### Entries shown
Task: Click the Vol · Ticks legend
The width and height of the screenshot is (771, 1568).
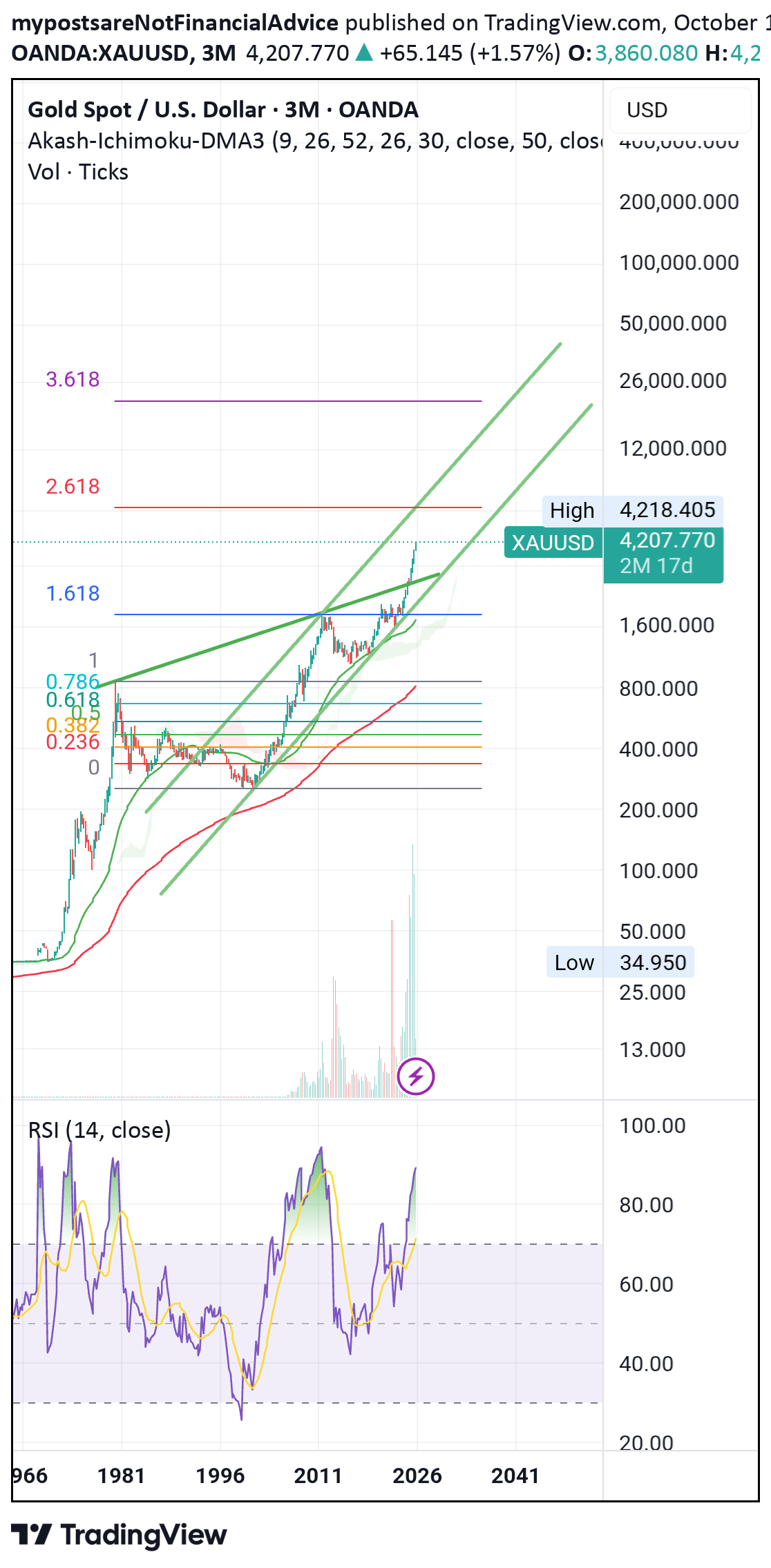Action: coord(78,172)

* * *

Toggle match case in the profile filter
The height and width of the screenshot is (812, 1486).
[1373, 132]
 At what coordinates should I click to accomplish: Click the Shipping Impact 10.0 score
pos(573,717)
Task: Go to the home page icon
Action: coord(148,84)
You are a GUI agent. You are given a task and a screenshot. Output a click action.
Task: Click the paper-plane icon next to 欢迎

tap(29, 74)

...

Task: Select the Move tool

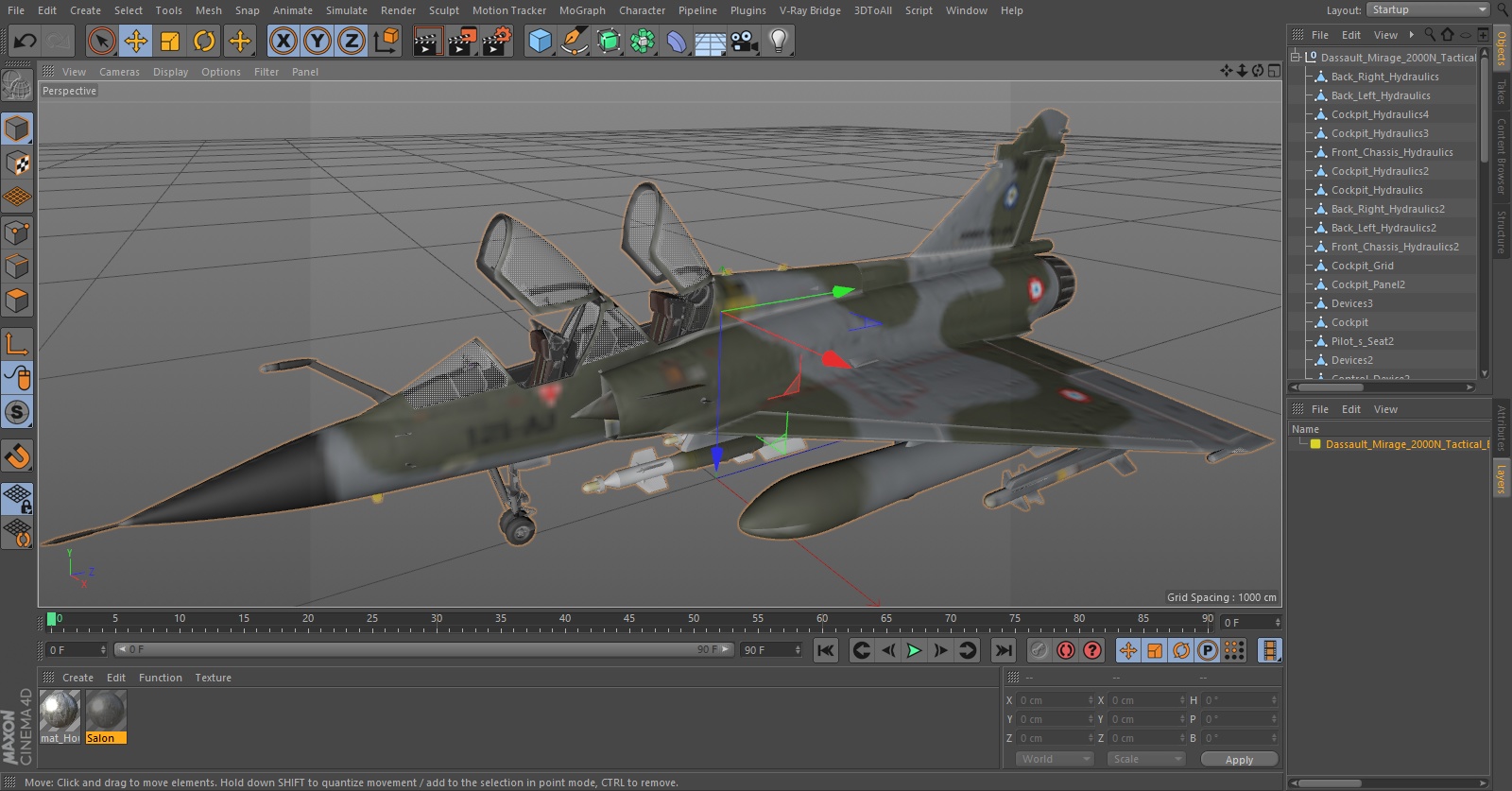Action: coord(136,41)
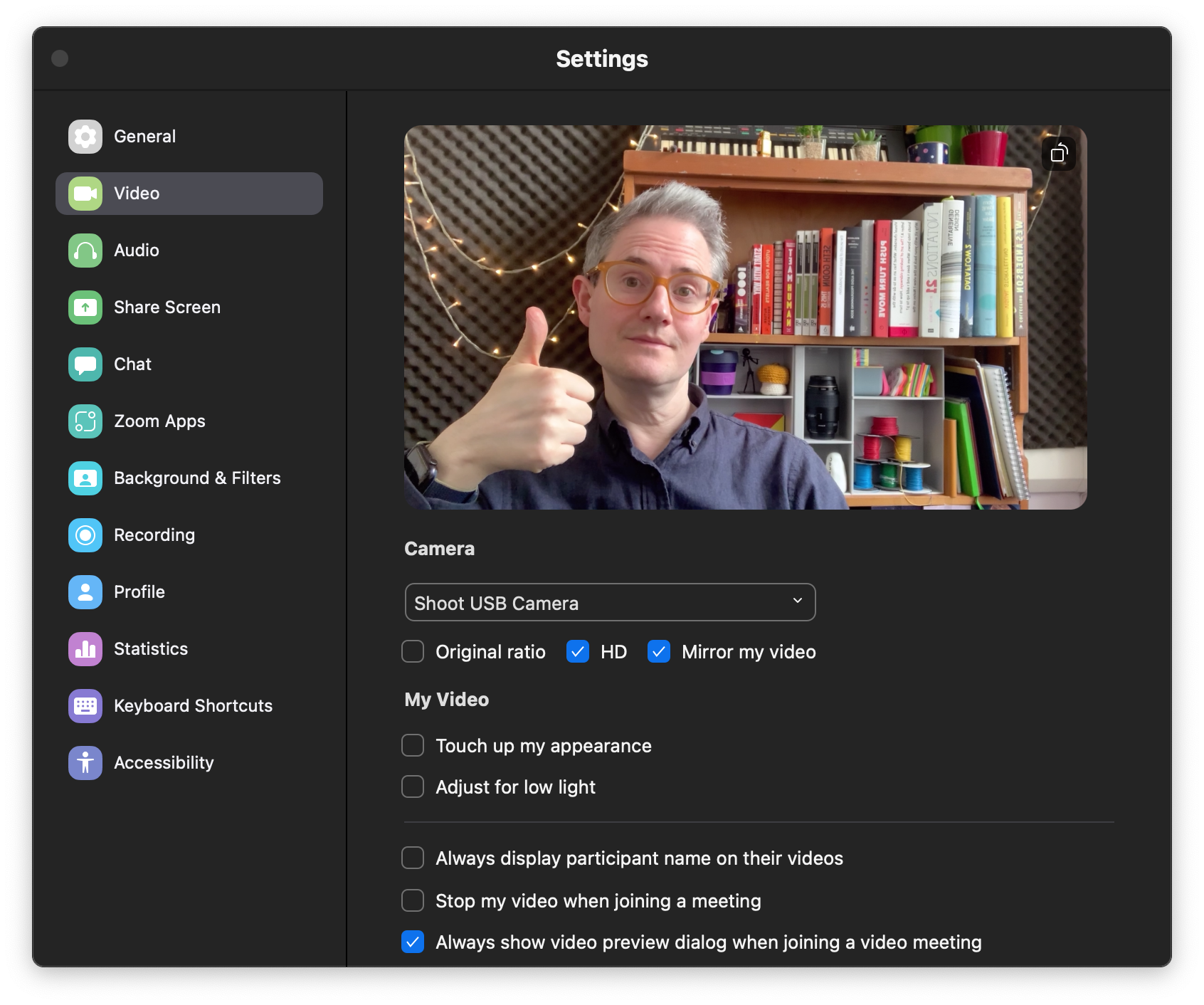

### Given problem
Rewrite the part of the entries that opens with the line containing "Task: Click the Vol · Ticks legend" and closes with the line containing "Action: coord(78,172)", replacing "legend" with "label" and leaving everything else unchanged. Omit the pictures from your answer.

### Task response
Task: Click the Vol · Ticks label
The width and height of the screenshot is (771, 1568).
Action: coord(78,172)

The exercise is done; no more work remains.